Dengan demikian, emisi serat bebas yang dihasilkan dari ausnya kampas rem merupakan faktor kesehatan yang dapat diabaikan dalam polusi udara perkotaan. Perkiraan terkini atas konsentrasi udara mengandung asbes yang berasal dari rem kendaraan di kota-kota besar AS berkisar antara 0,051 ng/m3 (Rochester, NY) hingga 0,258 ng/m3 (Los Angeles, CA). Jika faktor konversi dari 30 serat diukur secara optik per nanogram penggunaan asbes, nilai yang diukur di Los Angeles akan menjadi 7,74 f/M3 atau 0,000007 f/cc.
Asbes dalam air: Apakah penggunaan pipa semen asbes secara signifikan meninggalkan serat asbes dalam air? Adakah risiko terkait adanya asbes dalam air minum?
Penggunaan pipa semen asbes sudah ada sejak awal 1920-an. Diperkirakan bahwa pada akhir 1980-an, hampir 3 juta kilometer pipa akan diletakkan di seluruh dunia untuk mengalirkan air minum.

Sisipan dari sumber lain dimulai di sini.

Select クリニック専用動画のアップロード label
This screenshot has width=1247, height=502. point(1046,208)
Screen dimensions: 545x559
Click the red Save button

Aliran air yang sangat kencang dapat mengganggu matriks semen, dan bisa mengakibatkan lepasnya serat ke dalam sirkulasi air melalui pipa. Pipa semen asbes tidak direkomendasikan untuk digunakan dalam kondisi lingkungan yang sangat korosif, kecuali dibalut dengan lapisan pelindung internal yang dirancang khusus.
Hasil sebagian besar studi yang telah diterbitkan sejauh ini menunjukkan bahwa sumber air sudah mengandung serat asbes (kebanyakan berukuran lebih pendek dari 1 u) sebelum melewati sistem pipa semen asbes, sering dalam jumlah mencapai beberapa juta per liter. Secara umum disepakati bahwa pipa semen asbes tidak menyebabkan peningkatan kandungan serat asbes dalam air. Jumlah yang ditemukan dalam air telah ada secara alami.
Mengenai risiko kesehatan akibat adanya asbes dalam air minum, hasil dari penelitian di laboratorium selama beberapa tahun pada hewan yang seumur hidupnya diberi makan asbes dalam jumlah besar (beberapa miliar serat setiap hari) secara konsisten tidak menunjukkan munculnya tumor gastrointestinal, atau perubahan patologis lainnya pada saluran pencernaan. Selain itu, studi epidemiologi tentang efek kesehatan manusia yang terkait dengan kadar asbes dalam air minum tidak menunjukkan peningkatan risiko tumor saluran pencernaan setelah konsumsi langsung serat asbes.